Couples therapy tips
- Sherrine Barrowes
- Nov 22, 2022
- 2 min read
Updated: Apr 9

Strengthening Relationships Through Couples Therapy: Focus on Shared Values, Boundaries, and Trust
At the heart of any healthy relationship are three foundational elements: shared values, clear boundaries, and mutual trust. For couples—particularly those navigating the challenges of trauma or PTSD—couples therapy offers a space to explore and reinforce these core elements.
Here are several tips to help guide the process:
1. Clarify Shared Values
Couples often grow stronger when they align on what truly matters—whether it's honesty, family, independence, or mutual growth. In therapy:
Discuss individual and shared values.
Identify any misalignments and how they affect daily life or long-term goals.
Use shared values as a compass when making decisions or resolving conflict.
2. Establish and Respect Boundaries
Healthy boundaries define what is acceptable in a relationship and what is not. They protect emotional well-being and reduce miscommunication.
Use therapy to articulate personal boundaries around space, communication, time, and emotional triggers.
Understand that boundaries are not walls—they are bridges to mutual respect.
Regularly revisit and renegotiate boundaries as the relationship evolves.
Example: A partner with PTSD might need quiet time after work; recognizing this as a boundary rather than avoidance can shift the dynamic.
3. Rebuild and Maintain Trust
Trust is often tested by trauma, secrecy, or emotional disconnection. Therapy helps couples:
Re-establish a sense of reliability through small, consistent actions.
Engage in transparent and non-defensive communication.
Address breaches of trust directly and constructively.
Practice: The “trust ladder” exercise—where partners gradually rebuild confidence through small, agreed-upon steps—can be a useful tool in therapy.
4. Use the Therapy Space to Deepen Emotional Safety
When values are acknowledged, boundaries respected, and trust prioritized, therapy becomes a space for emotional risk-taking and deeper connection.

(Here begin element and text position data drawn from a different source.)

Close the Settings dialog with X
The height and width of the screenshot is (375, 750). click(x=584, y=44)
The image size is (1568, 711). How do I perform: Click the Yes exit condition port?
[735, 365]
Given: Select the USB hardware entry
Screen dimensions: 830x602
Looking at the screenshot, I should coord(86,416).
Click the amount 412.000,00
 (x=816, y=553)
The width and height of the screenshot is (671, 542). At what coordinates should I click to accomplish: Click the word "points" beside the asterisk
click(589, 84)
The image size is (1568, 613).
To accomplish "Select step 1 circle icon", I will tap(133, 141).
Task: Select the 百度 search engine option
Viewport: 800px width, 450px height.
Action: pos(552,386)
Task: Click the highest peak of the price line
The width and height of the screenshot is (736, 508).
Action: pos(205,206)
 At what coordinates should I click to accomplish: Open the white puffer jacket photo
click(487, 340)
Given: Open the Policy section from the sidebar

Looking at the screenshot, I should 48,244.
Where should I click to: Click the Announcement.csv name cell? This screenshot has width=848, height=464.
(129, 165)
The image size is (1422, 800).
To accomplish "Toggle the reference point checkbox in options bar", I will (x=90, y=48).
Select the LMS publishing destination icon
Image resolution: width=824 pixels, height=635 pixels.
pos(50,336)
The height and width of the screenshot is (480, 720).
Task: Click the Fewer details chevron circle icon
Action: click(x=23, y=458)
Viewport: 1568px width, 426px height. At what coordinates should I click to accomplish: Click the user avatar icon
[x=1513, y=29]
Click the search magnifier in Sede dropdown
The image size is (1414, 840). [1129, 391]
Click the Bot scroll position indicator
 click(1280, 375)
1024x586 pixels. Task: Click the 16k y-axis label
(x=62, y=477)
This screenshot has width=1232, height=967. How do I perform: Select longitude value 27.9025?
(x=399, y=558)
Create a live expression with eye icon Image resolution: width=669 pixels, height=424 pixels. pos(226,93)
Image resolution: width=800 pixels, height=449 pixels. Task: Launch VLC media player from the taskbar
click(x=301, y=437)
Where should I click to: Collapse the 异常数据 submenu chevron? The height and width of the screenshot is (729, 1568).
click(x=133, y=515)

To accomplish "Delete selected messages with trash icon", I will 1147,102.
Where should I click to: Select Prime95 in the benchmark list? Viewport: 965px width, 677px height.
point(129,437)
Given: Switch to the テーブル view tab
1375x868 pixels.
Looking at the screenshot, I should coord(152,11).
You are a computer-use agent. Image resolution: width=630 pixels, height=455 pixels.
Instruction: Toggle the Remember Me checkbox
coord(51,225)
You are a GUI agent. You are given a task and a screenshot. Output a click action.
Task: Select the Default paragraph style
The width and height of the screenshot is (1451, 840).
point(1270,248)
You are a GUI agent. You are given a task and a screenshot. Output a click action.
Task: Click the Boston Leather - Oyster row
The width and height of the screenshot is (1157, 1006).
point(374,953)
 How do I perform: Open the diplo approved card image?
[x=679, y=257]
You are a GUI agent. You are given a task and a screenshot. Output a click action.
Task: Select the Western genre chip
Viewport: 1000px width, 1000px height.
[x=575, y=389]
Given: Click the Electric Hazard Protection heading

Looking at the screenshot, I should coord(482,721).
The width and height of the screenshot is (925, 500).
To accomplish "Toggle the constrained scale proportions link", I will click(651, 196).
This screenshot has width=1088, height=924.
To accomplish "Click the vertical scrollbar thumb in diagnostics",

Validate each other’s emotional experiences without judgment.
Lean into vulnerability as a strength, not a weakness.
5. Align Goals for the Future
Values and trust contribute to a shared vision. Use couples therapy to:
Discuss long-term goals.
Examine how individual healing supports collective growth.
Create rituals or routines that reflect your values as a couple.
Final Insight: Relationships thrive not only on love, but on understanding. Couples therapy is an intentional space to nurture the invisible frameworks—values, boundaries, and trust—that sustain meaningful, resilient partnerships. Investing in these core elements helps build not just a stronger relationship, but a healthier emotional environment for both individuals.